Important: Listed chargemaster rates are not what most insured patients pay. Actual costs depend on your insurance plan's negotiated rates, deductibles, and coverage terms. This information is for educational purposes only and does not constitute medical, legal, or financial advice.
Frequently Asked Questions About BSA HOSPITAL
How much does BSA HOSPITAL charge compared to Medicare?

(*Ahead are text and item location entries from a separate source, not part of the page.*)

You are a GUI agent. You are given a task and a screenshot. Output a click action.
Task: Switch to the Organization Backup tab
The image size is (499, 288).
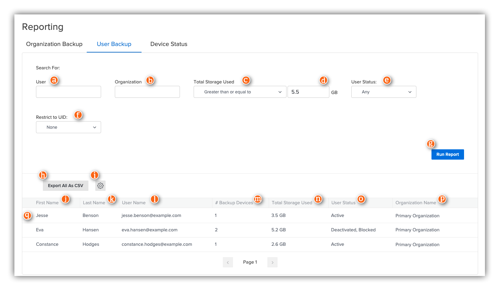coord(54,44)
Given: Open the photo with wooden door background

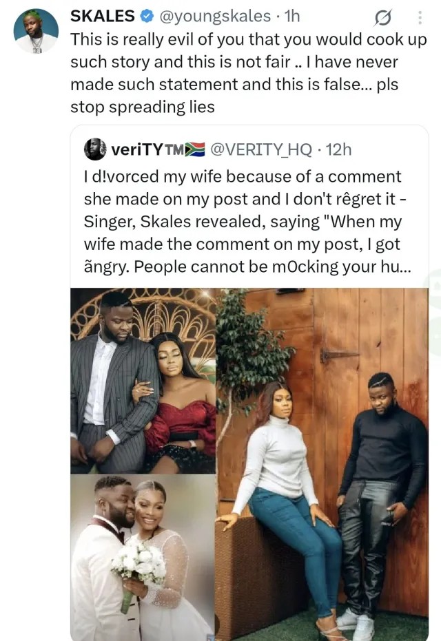Looking at the screenshot, I should [322, 465].
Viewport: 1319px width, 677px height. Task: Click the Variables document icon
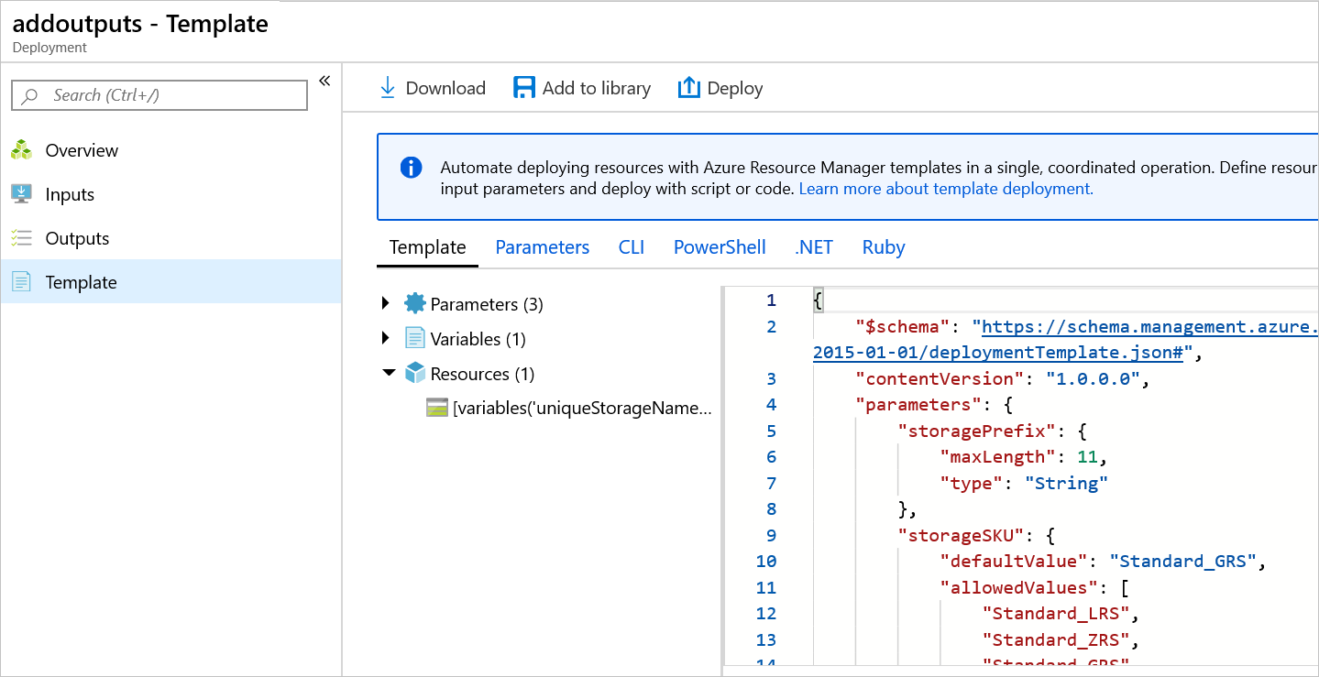click(415, 338)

According to CMS IPPS data, BSA HOSPITAL's listed chargemaster rates average 6.9x the Medicare reimbursement amount across 145 procedures. Chargemaster rates are list prices and are not what most insured patients pay — actual costs depend on insurance negotiations and coverage terms.
What is the most expensive procedure at BSA HOSPITAL?
The procedure with the highest chargemaster-to-Medicare ratio at BSA HOSPITAL is DISORDERS OF THE BILIARY TRACT WITH CC (DRG 445), with a listed charge of $76,688 compared to Medicare reimbursement of $6,941 — a ratio of 11.1x. Source: CMS IPPS Provider Summary.
Is BSA HOSPITAL expensive compared to other TX hospitals?
BSA HOSPITAL's average chargemaster-to-Medicare ratio is 6.9x. Ratios vary significantly across TX hospitals. This ratio reflects listed chargemaster prices, not what patients actually pay. CMS quality ratings, which measure patient outcomes and experience, are separate from pricing data.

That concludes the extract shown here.